Sunday, April 13, 2014

graphical meaning of the correlation in linear regression

graphical meaning of correlation in linear regression

graphical meaning of correlation in linear regression

First guess, Which does plot have higher correlation?

par(mfrow = c(2, 1))
x1 = rnorm(1000) + seq(0.01, 10, 0.01)
y1 = rnorm(1000, 0, 2) + seq(0.01, 10, 0.01)
plot(x1, y1, xlim = c(-2, 12), ylim = c(-2, 12))
abline(lm(y1 ~ x1))
abline(0, 1, col = "pink")

x2 = rnorm(1000) + seq(0.01, 10, 0.01)
y2 = seq(-1, 0.998, 0.002) + seq(0.001, 1, 0.001)
plot(x2, y2, xlim = c(-2, 12), ylim = c(-2, 12), col = "red")
abline(lm(y2 ~ x2))
abline(0, 1, col = "pink")

plot of chunk unnamed-chunk-1

Answer is the second plot!

par(mfrow = c(2, 1))
plot(x1, y1, main = paste("correlation = ", signif(cor(x1, y1))), xlim = c(-2, 
    12), ylim = c(-2, 12))
abline(lm(y1 ~ x1))
plot(x2, y2, main = paste("correlation = ", signif(cor(x2, y2))), xlim = c(-2, 
    12), ylim = c(-2, 12), col = "red")
abline(lm(y2 ~ x2))

plot of chunk unnamed-chunk-2

Then, How about this?

par(mfrow = c(3, 1))
x3 = seq(-1, 0.998, 0.002) + seq(0.01, 10, 0.01)
y3 = rnorm(1000, 0, 0.01) + seq(0.01, 10, 0.01)
plot(x3, y3, xlim = c(-2, 12), ylim = c(-2, 12), main = paste("correlation =", 
    cor(x3, y3)))
abline(lm(y3 ~ x3))

x4 = seq(-1, 0.998, 0.002) + seq(0.01, 10, 0.01)
y4 = rnorm(1000, 0, 0.01) + seq(0.001, 1, 0.001)
plot(x4, y4, xlim = c(-2, 12), ylim = c(-2, 12), col = "red", main = paste("correlation =", 
    cor(x4, y4)))
abline(lm(y4 ~ x4))

x5 = seq(-1, 0.998, 0.002) + seq(0.01, 10, 0.01)
y5 = rnorm(1000, 0, 0.01)
plot(x5, y5, xlim = c(-2, 12), ylim = c(-2, 12), col = "blue", main = paste("correlation =", 
    cor(x5, y5)))
abline(lm(y5 ~ x5))

plot of chunk unnamed-chunk-3

Then, Why the correlation of the third plot have almost zero?
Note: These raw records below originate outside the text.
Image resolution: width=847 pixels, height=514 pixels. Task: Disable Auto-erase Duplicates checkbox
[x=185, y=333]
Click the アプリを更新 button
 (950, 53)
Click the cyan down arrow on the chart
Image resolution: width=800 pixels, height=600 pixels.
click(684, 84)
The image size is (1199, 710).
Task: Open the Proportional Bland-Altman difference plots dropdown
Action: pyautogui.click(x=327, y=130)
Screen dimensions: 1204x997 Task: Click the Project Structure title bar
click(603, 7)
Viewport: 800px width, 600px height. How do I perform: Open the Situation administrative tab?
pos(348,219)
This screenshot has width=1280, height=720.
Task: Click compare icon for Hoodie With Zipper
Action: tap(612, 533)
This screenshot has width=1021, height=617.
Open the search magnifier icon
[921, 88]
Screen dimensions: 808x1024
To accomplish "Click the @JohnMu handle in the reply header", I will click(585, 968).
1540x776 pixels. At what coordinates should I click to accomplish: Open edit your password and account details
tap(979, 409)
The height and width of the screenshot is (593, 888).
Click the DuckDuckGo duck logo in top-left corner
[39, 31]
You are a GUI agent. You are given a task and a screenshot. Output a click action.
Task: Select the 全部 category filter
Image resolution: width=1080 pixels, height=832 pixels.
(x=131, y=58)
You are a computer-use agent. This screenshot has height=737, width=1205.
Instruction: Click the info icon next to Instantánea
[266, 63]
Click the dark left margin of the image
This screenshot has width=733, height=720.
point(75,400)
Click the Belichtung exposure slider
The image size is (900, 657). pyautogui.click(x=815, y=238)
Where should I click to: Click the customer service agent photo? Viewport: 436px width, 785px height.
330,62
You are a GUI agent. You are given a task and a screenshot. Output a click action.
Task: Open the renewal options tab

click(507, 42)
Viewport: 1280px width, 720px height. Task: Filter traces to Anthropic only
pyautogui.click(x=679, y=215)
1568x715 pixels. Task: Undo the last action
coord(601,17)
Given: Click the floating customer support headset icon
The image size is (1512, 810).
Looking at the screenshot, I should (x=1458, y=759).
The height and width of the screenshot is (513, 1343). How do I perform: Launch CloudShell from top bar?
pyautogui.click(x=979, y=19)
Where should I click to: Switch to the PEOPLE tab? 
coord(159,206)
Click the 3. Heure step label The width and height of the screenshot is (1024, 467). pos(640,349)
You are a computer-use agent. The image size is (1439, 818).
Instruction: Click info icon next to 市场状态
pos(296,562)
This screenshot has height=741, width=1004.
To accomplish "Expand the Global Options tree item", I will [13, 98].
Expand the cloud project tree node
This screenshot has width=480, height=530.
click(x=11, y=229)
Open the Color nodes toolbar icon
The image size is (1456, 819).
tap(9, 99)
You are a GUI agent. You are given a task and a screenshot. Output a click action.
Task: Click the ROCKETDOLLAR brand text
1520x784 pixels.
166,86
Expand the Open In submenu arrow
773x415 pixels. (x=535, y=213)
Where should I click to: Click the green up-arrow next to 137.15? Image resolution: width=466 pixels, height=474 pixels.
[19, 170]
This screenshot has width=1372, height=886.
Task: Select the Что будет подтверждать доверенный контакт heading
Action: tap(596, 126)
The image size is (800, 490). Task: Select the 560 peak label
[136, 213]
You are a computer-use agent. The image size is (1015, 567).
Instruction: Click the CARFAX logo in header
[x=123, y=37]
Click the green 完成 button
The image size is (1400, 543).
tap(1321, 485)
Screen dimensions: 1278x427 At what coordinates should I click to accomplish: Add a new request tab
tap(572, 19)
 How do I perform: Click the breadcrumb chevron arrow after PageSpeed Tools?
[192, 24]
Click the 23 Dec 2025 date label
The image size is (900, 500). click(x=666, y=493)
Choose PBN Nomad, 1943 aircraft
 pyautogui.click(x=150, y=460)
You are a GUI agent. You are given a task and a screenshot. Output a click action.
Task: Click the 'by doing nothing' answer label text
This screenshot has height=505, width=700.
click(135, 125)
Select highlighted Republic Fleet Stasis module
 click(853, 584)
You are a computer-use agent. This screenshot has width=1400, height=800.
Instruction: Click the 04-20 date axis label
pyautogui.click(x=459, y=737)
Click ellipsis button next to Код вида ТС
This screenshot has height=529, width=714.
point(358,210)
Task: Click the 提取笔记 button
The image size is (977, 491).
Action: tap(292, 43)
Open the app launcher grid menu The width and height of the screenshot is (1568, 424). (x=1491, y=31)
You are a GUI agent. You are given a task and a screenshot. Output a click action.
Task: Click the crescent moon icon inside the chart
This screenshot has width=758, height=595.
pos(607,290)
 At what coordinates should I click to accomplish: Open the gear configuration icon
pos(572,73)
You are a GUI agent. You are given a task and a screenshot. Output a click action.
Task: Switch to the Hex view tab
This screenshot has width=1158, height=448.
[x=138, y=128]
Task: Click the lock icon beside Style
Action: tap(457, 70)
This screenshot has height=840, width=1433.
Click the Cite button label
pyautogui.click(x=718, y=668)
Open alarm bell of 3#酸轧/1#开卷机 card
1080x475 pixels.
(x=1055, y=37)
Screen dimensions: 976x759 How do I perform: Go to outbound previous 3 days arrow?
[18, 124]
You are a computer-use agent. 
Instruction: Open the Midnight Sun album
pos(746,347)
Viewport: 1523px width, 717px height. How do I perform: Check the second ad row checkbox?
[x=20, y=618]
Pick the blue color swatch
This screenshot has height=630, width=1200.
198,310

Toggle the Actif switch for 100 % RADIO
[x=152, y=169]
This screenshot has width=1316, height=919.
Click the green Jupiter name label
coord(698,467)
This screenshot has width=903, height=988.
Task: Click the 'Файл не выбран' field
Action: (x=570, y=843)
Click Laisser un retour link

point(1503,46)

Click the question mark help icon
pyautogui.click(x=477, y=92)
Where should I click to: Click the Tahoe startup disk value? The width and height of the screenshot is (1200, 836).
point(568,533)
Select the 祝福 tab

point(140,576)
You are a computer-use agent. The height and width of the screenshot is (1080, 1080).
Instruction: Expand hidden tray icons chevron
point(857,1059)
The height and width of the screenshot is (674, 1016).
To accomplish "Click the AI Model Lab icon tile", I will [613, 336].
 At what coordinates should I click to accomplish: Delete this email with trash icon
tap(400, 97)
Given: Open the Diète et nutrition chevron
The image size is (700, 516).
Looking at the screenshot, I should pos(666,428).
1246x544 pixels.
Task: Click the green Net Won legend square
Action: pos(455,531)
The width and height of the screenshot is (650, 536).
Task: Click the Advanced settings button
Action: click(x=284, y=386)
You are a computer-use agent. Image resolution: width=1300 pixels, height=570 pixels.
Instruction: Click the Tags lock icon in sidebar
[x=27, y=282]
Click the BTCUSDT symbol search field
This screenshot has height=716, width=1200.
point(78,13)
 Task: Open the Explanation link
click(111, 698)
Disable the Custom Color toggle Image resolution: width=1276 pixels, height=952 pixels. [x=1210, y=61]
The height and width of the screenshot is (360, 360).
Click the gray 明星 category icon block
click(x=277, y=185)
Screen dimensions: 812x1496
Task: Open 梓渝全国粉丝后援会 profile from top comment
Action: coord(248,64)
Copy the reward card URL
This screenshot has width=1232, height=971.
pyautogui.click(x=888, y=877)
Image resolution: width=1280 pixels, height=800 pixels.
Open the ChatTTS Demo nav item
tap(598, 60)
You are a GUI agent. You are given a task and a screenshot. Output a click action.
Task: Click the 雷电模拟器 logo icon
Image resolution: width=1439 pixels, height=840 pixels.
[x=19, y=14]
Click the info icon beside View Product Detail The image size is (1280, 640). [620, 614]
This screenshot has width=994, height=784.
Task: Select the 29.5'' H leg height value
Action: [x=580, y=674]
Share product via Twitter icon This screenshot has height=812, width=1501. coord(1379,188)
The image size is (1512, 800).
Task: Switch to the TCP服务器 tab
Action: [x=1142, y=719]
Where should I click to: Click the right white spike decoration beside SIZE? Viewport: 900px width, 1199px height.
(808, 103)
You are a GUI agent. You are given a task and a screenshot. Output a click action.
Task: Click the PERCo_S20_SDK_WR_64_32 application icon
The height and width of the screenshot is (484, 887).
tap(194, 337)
What does the correlation stand for? slope? or density? Maybe density, which is the concentration degree of dots based on linear regression line.

In linear regression, the formula is y = b0 + b1 * x (b1 is sd(y)/sd(x)*cor(x,y))

In other word, correlation is the slope of lm(z-transformed y ~ z-transformed x)

Let's see..

par(mfrow = c(2, 1))
plot(x4, y4, main = paste(" Original plot (correlation =", cor(x4, y4), ")"))
abline(lm(y4 ~ x4))
abline(0, 1, col = "pink")

plot((x4 - mean(x4))/sd(x4), (y4 - mean(y4))/sd(y4), main = paste("Z-transformed x, y plot (correlation=", 
    cor(x4, y4), ")"))
abline((y4 - mean(y4))/sd(y4) ~ (x4 - mean(x4))/sd(x4))
abline(0, 1, col = "pink")

plot of chunk unnamed-chunk-4

That's the reason for zero correlation value in horizontal line.